In response to these marketplace realities, CMR believes a consumer-driven approach is the best way to
ensure that high-quality, satisfactory, cost-efficient health care is delivered in the United States.
Services Provided By Consumer’s Medical Resource
Consumer’s Medical Resource provides Medical Decision Support (MDS) services to employees of Fortune
500 and other large organizations, which face serious, complicated, and chronic illness. MDS
is a decision support service that offers patients the latest in-depth, objective, and personalized information
on their diagnosis and available treatment options. The information is assembled and distributed by a physician-led team.
This approach enables patients to fully understand and evaluate their treatment options so that they can make the best
decisions possible with their doctors.
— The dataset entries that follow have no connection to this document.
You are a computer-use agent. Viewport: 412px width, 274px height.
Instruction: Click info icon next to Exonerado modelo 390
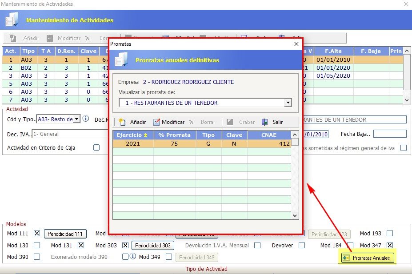pos(132,257)
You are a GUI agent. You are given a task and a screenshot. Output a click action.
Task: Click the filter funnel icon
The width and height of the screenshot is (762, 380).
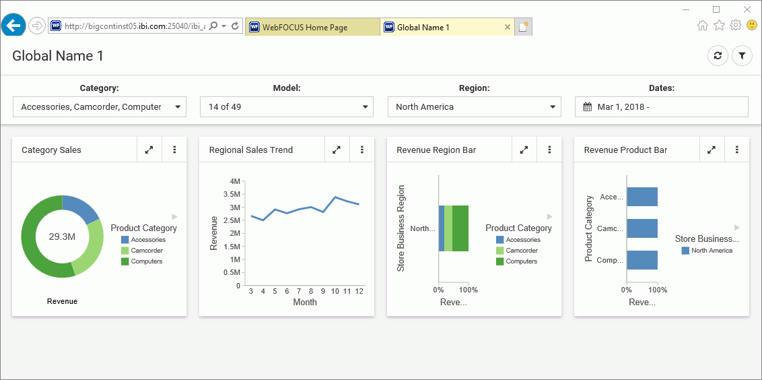[742, 56]
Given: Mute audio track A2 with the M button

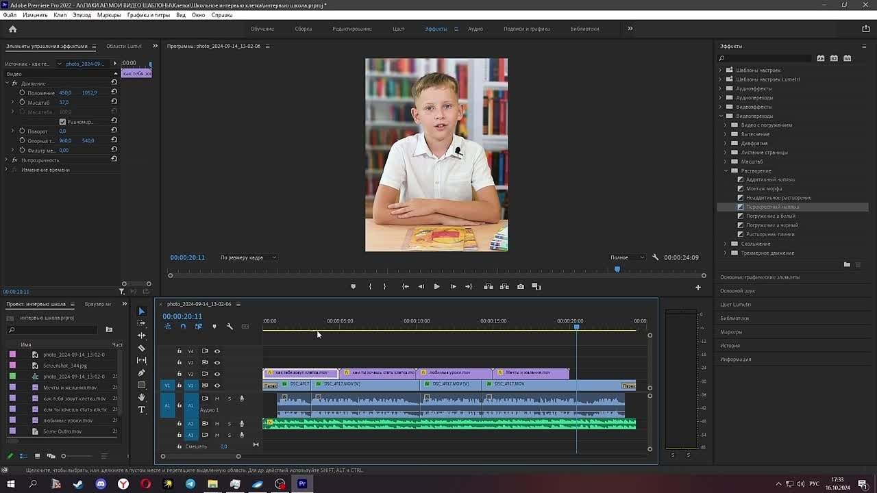Looking at the screenshot, I should point(217,423).
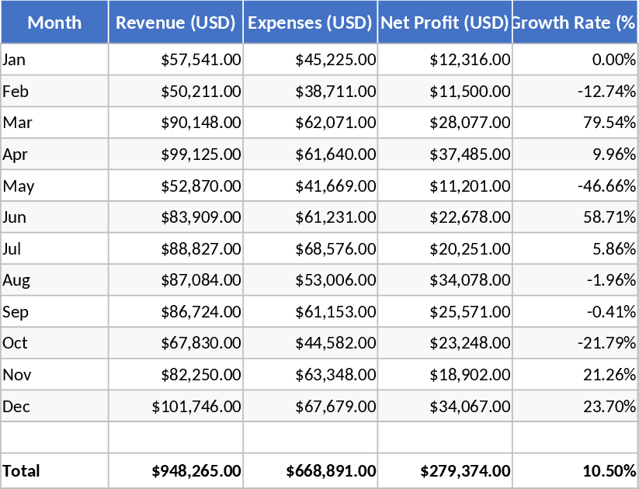Image resolution: width=639 pixels, height=489 pixels.
Task: Select November revenue $82,250.00
Action: click(x=201, y=375)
Moreover, MDS helps patients avoid medical mistakes and unnecessary
procedures by equipping them to better question their prescribed care. In addition, MDS ensures that a
patient’s values and personal preferences are incorporated into a final decision.
Currently, patients can access MDS for serious and expensive medical conditions including cancer, heart
disease, diabetes, multiple sclerosis (MS), and attention deficit and hyperactivity disorder (ADHD). Given growing patient
and employer needs, CMR is developing modules for many other difficult and expensive conditions and medical procedures.
CMR has demonstrated that MDS adds value to today’s health care system through the improvements the program
has generated in medical decision-making. Using a detailed methodology, the company has been able to measure improvements
in the quality of decisions a patient and doctor ultimately make based on the information CMR provides.
America’s "provider-driven" health care system has not lived up to its promise of improving quality, satisfaction, and
lowering costs. Meanwhile consumers are increasingly resorting to information on the Internet which is, at times,
confusing, inaccurate, and outdated. CMR believes that to put the consumer at the center of the process and empower
them with high quality and timely information is a powerful way of generating improvements in all aspects of health
care delivery—quality, satisfaction, productivity, and costs. Based on CMR’s results to date, the company believes
"consumer-driven" health care will play an important and increasing role in the future health care system.